__SOURCE EXCERPT__:
-.-.-
In the context of doing critical research on university institutions, this is worrisome. Surely the point of a critical anthropology of universities is to help improve these institutions by working broadly with their denizens. In that context, it would be a terrible irony if we ended up producing narrow expert knowledge in the usual disciplinary mode. (Or at least, if this were mainly what we produced.)
There is a lot of precedent in higher education for “critical” fields like feminism being defanged by walling them off into their own disciplinary space. Is this inevitable for “critical university studies” as well? The recent invention of the “critical university studies” label seems to point in that direction.
If we’re not to end up there, I think we may need to work harder at figuring out how to interrupt the usual logics of expertise even when they help bring attention to our work.
3 thoughts on “The risks of expertise in studying higher education”
I actually did not expect fulsome participation in the second half of our panel based on decades of experience with participatory processes. Action research and other participatory techniques necessarily involve a series of steps, often represented as a spiral of sharing information and experiences, collaborative reflections, action designs, action, analysis of the results and new information sharing, etc. Precisely because neo-Taylorism shuts down sharing information and experiences as a control strategy, when you first open an arena for sharing, what normally happens is process of recounting experiences and locating the speaker in the scene. This is why action research search conferences begin with hours spent on building a shared history before moving to thoughts about the present, the future, and then to the analysis of collaborative actions.
So the first step is creating a space for sharing experiences and, in highly repressive situations, this phase often takes a while. People who have been silenced often require time to develop their own story and to figure out how to tell it, to say nothing of deciding if the space is safe enough to do so. For major organizational change processes, these processes need eventually to include the other key stakeholder groups, in our case, students from across the institution with diverse backgrounds and experiences, administrative staff members across the major functions, etc. Whether or not senior administration is included is a contextual decision. With oppressive administrations, it is not smart to do so because figuring out actions to deal with them and their supporters is likely to emerge as a key issue. Also most stakeholders will not feel “safe” in their presence and will be silenced or will self censor. When the rest of the stakeholders are ready, these “uppers” are either invited into the process or become the targets of the other stakeholders change projects.
-.-.-
__EXERCISE TASK 1__: Reproduce the item-finding records word for word, starting at the line that contains "You are a GUI" and continuing through the end of the records. Leave out the pictures.

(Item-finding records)
-.-.-
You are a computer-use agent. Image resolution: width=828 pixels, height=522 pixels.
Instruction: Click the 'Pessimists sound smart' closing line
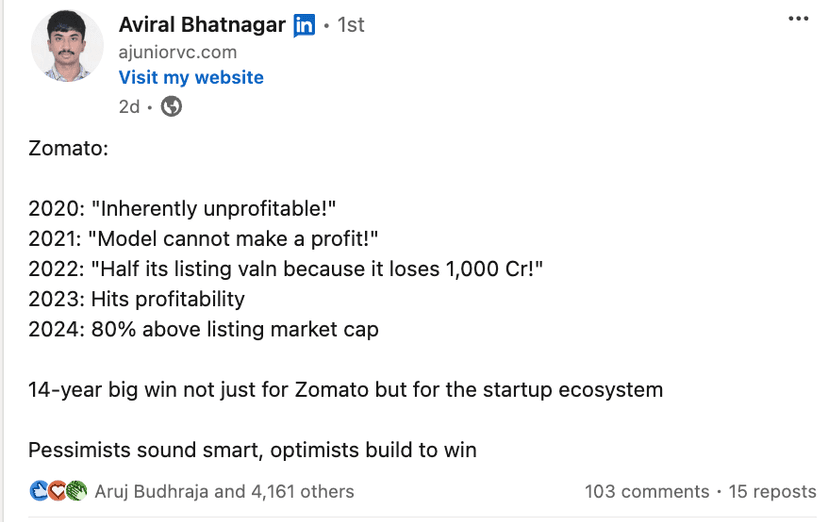point(252,449)
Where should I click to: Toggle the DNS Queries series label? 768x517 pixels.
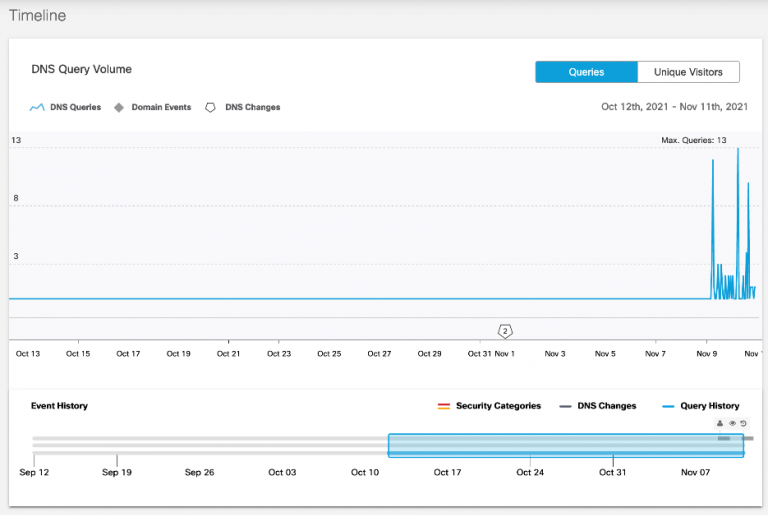[x=75, y=107]
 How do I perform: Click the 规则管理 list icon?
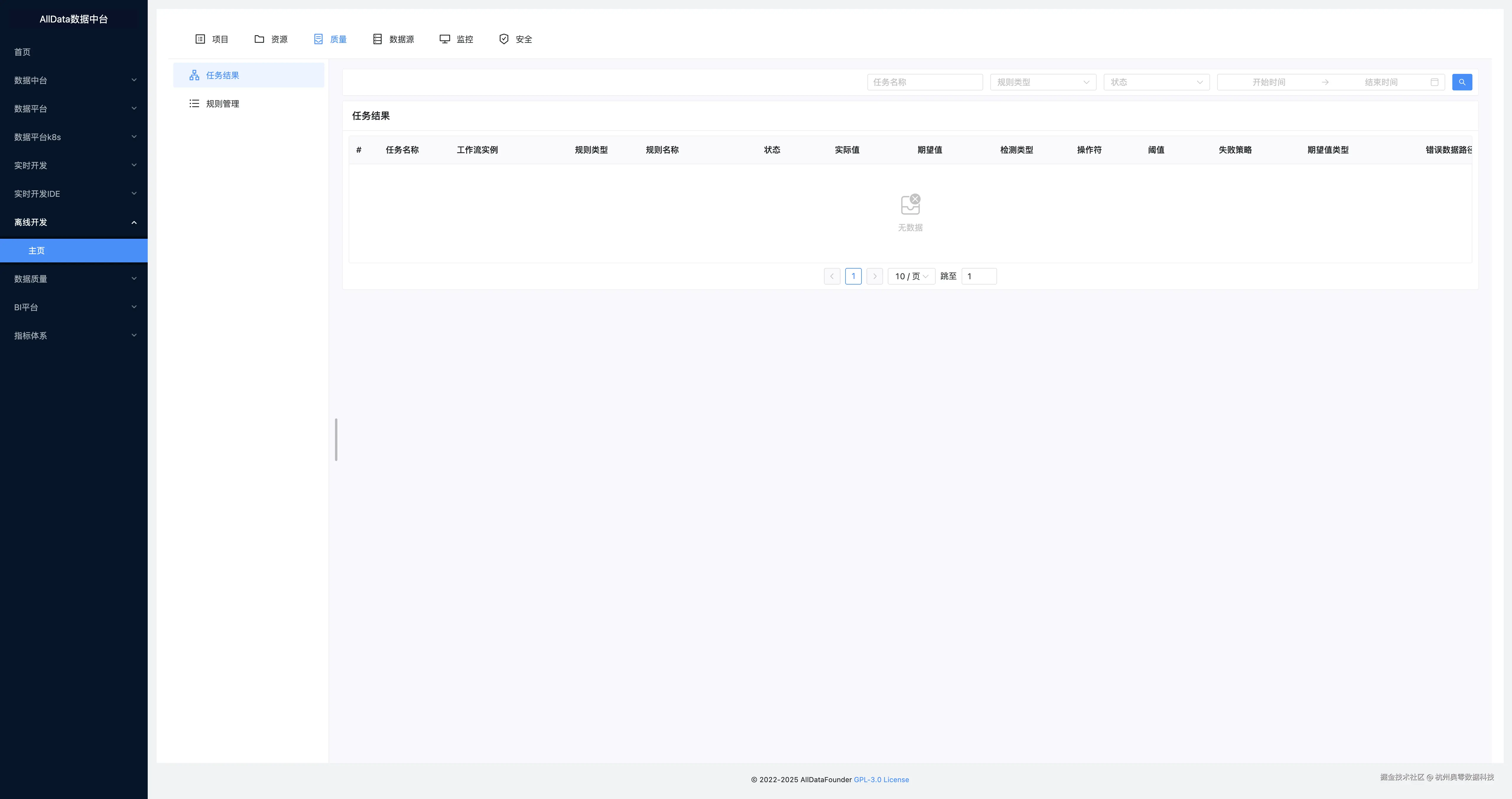194,104
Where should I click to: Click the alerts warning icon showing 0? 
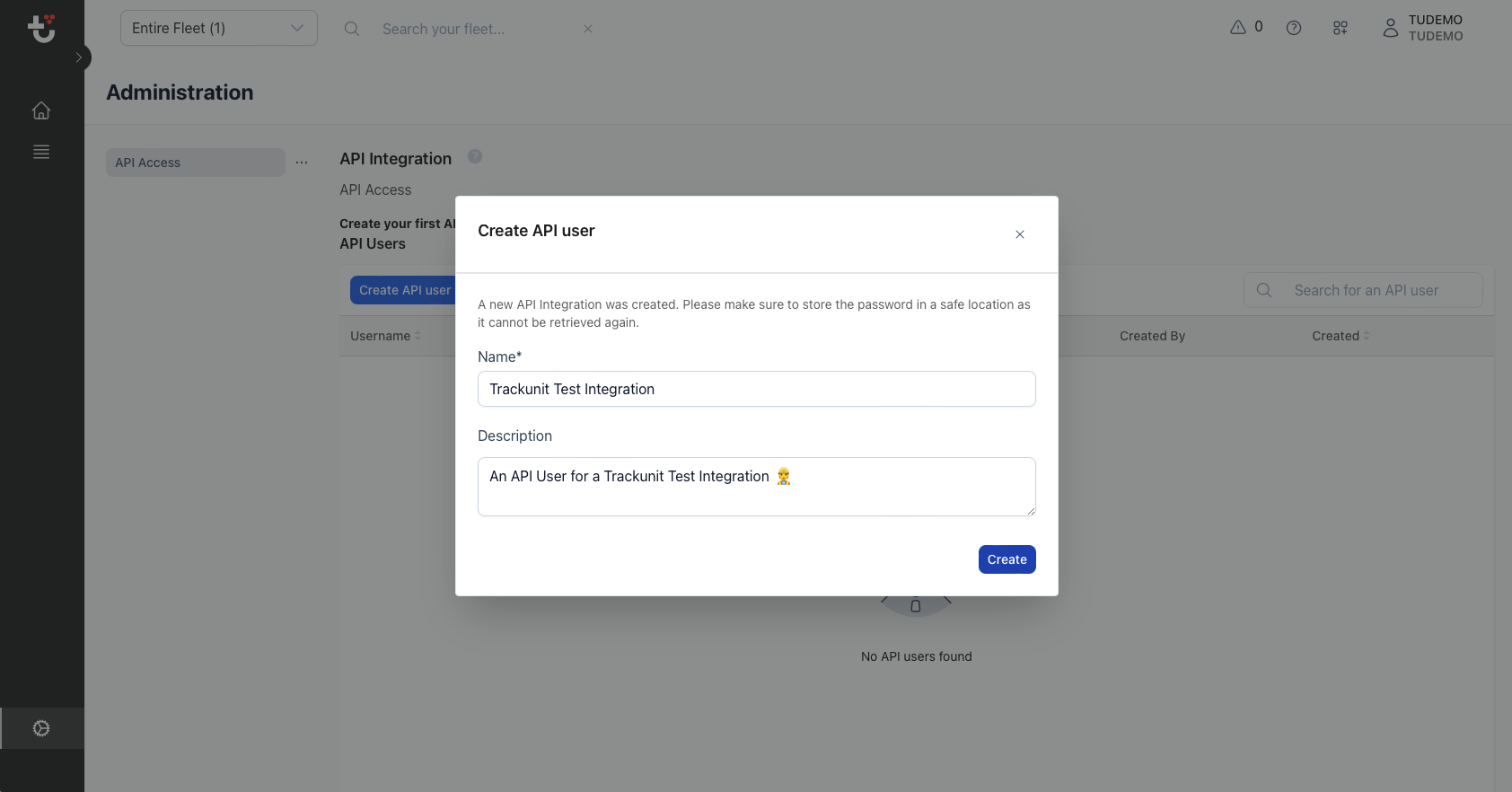[x=1245, y=27]
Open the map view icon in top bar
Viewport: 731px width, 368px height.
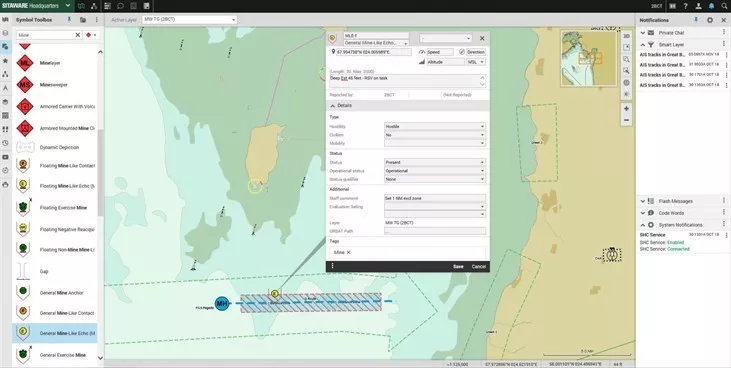point(82,6)
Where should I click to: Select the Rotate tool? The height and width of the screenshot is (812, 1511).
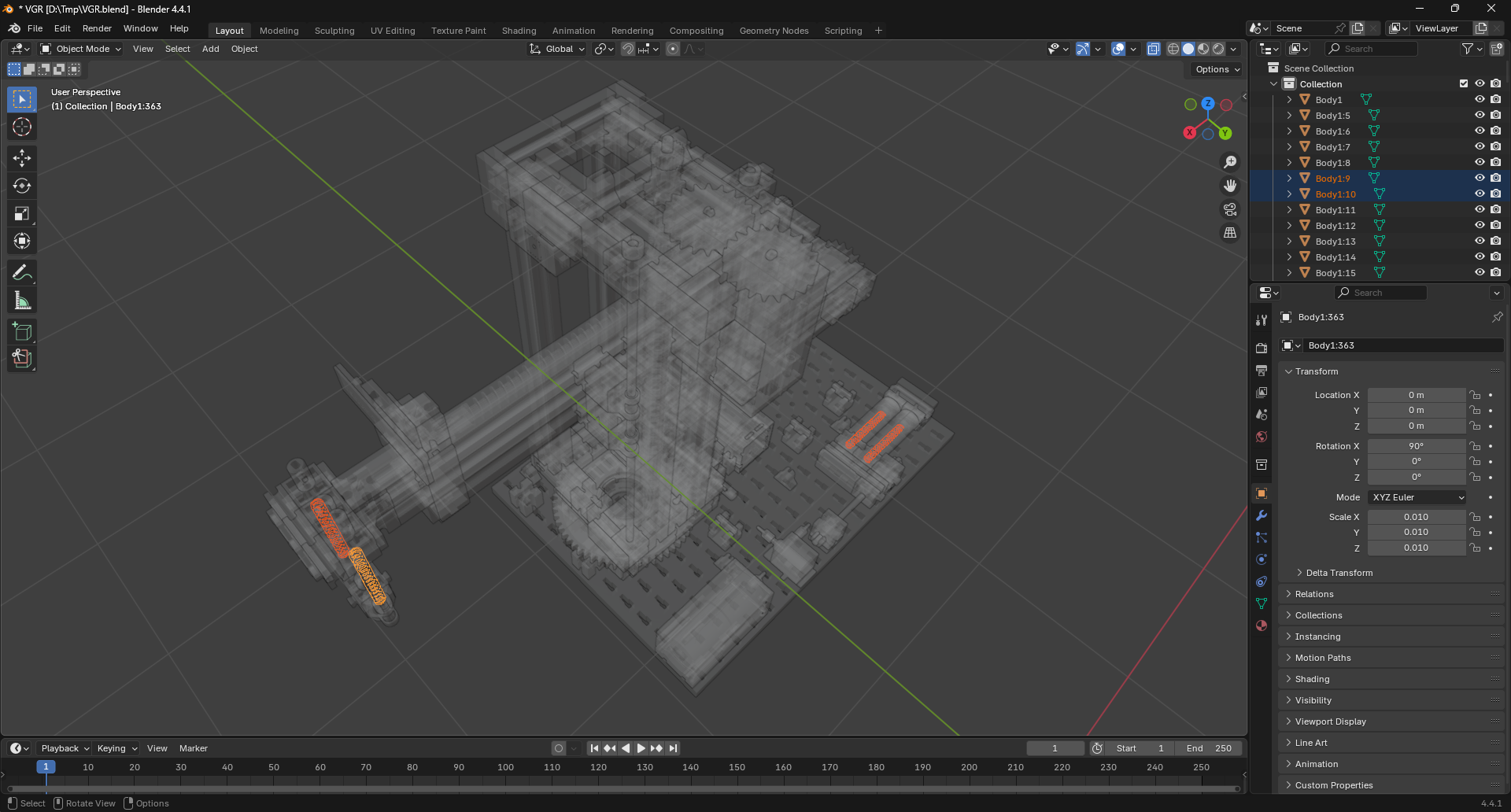(22, 186)
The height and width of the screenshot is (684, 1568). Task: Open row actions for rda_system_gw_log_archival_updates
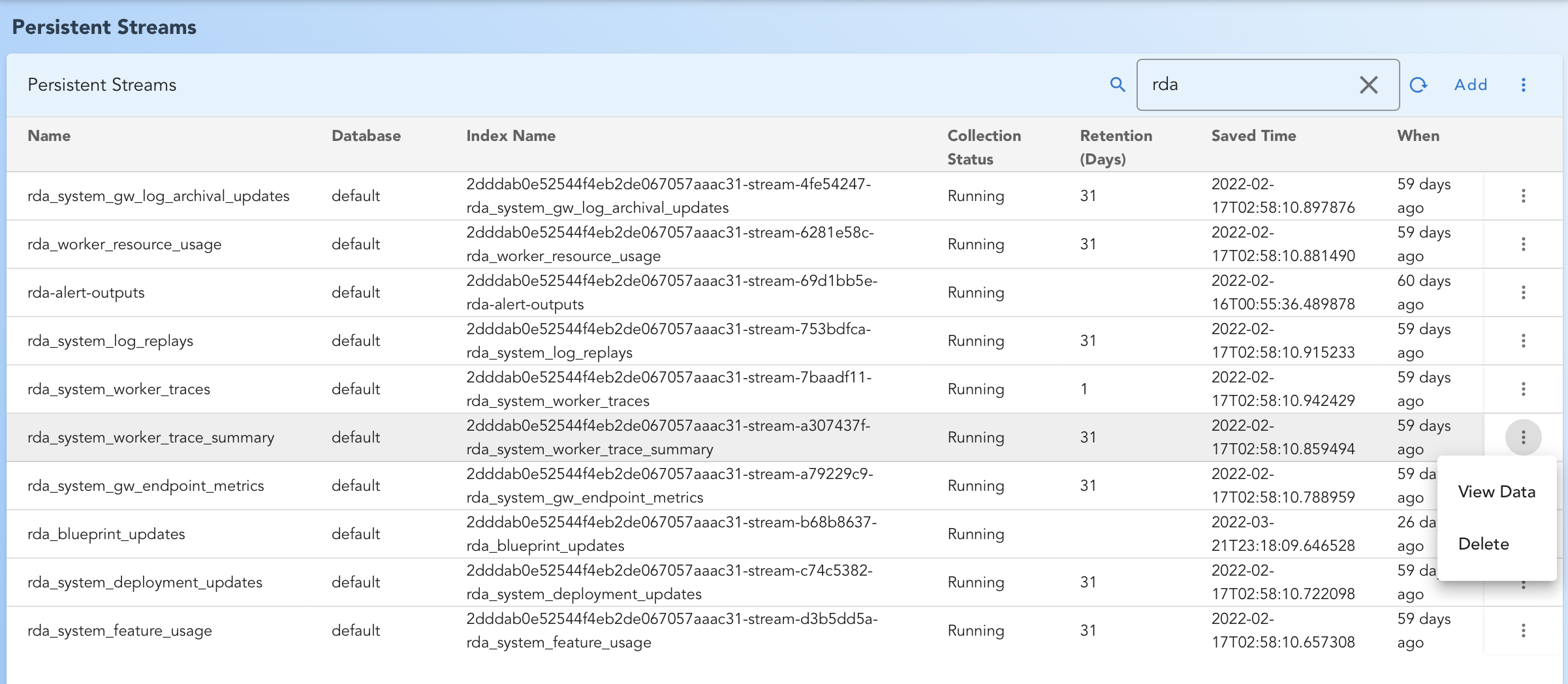[1523, 196]
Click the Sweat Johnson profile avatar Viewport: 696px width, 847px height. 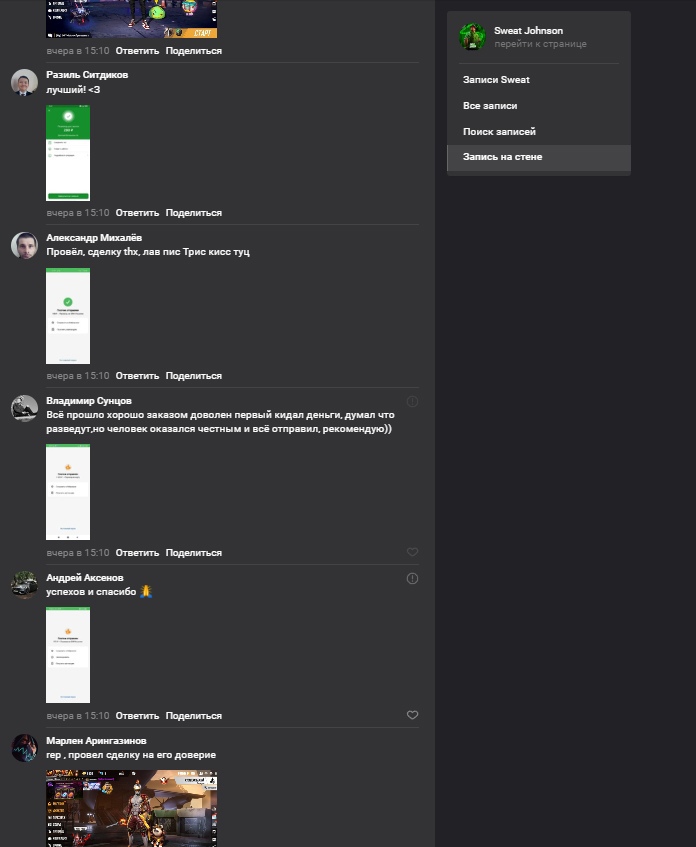(x=472, y=37)
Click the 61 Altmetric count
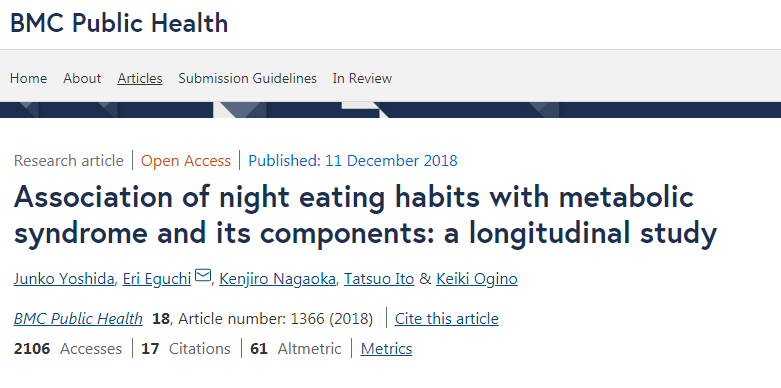 coord(296,349)
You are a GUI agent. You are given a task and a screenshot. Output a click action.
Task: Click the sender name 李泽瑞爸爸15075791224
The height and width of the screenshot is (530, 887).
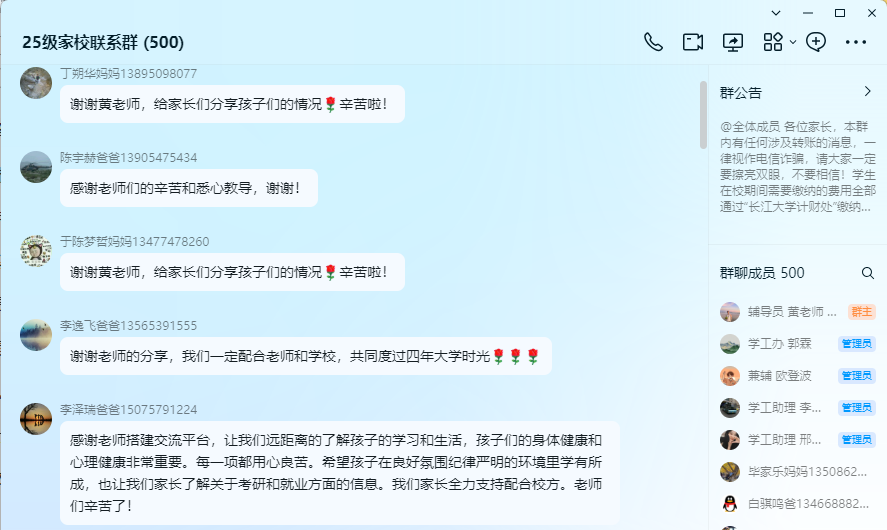point(128,410)
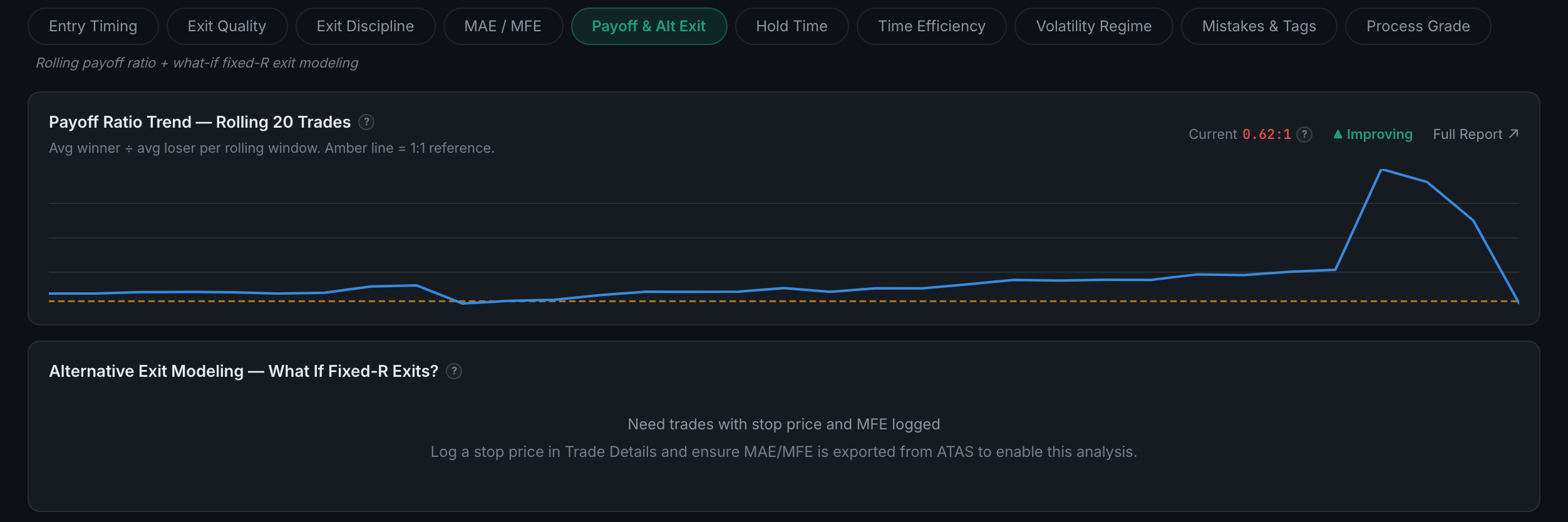Screen dimensions: 1568x522
Task: Open the Time Efficiency tab
Action: tap(931, 26)
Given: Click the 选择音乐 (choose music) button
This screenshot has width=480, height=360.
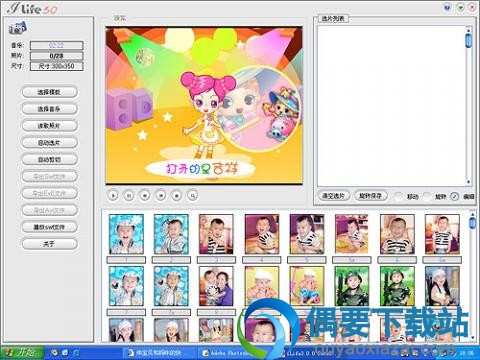Looking at the screenshot, I should [49, 109].
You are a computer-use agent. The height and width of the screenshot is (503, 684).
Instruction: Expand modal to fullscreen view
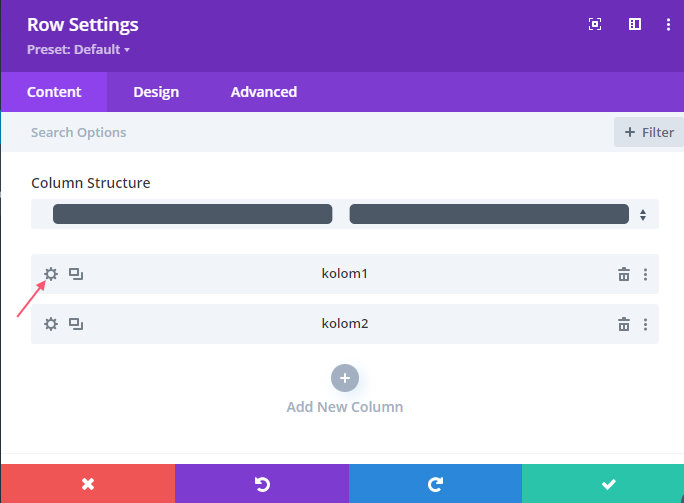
-.-.-
__EXERCISE TASK 2__:
Answer these questions using the excerpt on expertise in studying higher education:
(a) Which field is given as an example of a "critical" field defanged by being walled off into its own disciplinary space?
(b) What do action research search conferences begin with?
(c) Why is including oppressive administrations described as not smart?

__FULL ANSWER 1__:
You are a GUI agent. You are given a task and a screenshot. Output a click action.
Task: Click the sender name 李泽瑞爸爸15075791224
The height and width of the screenshot is (530, 887).
point(128,410)
Screen dimensions: 1568x522
Task: Open the Time Efficiency tab
Action: tap(931, 26)
Given: Click the 选择音乐 (choose music) button
This screenshot has width=480, height=360.
Looking at the screenshot, I should [49, 109].
You are a computer-use agent. The height and width of the screenshot is (503, 684).
Instruction: Expand modal to fullscreen view

__FULL ANSWER 2__:
(a) Feminism.
(b) Hours spent on building a shared history, before moving to thoughts about the present, the future, and the analysis of collaborative actions.
(c) Because figuring out actions to deal with them and their supporters is likely to emerge as a key issue.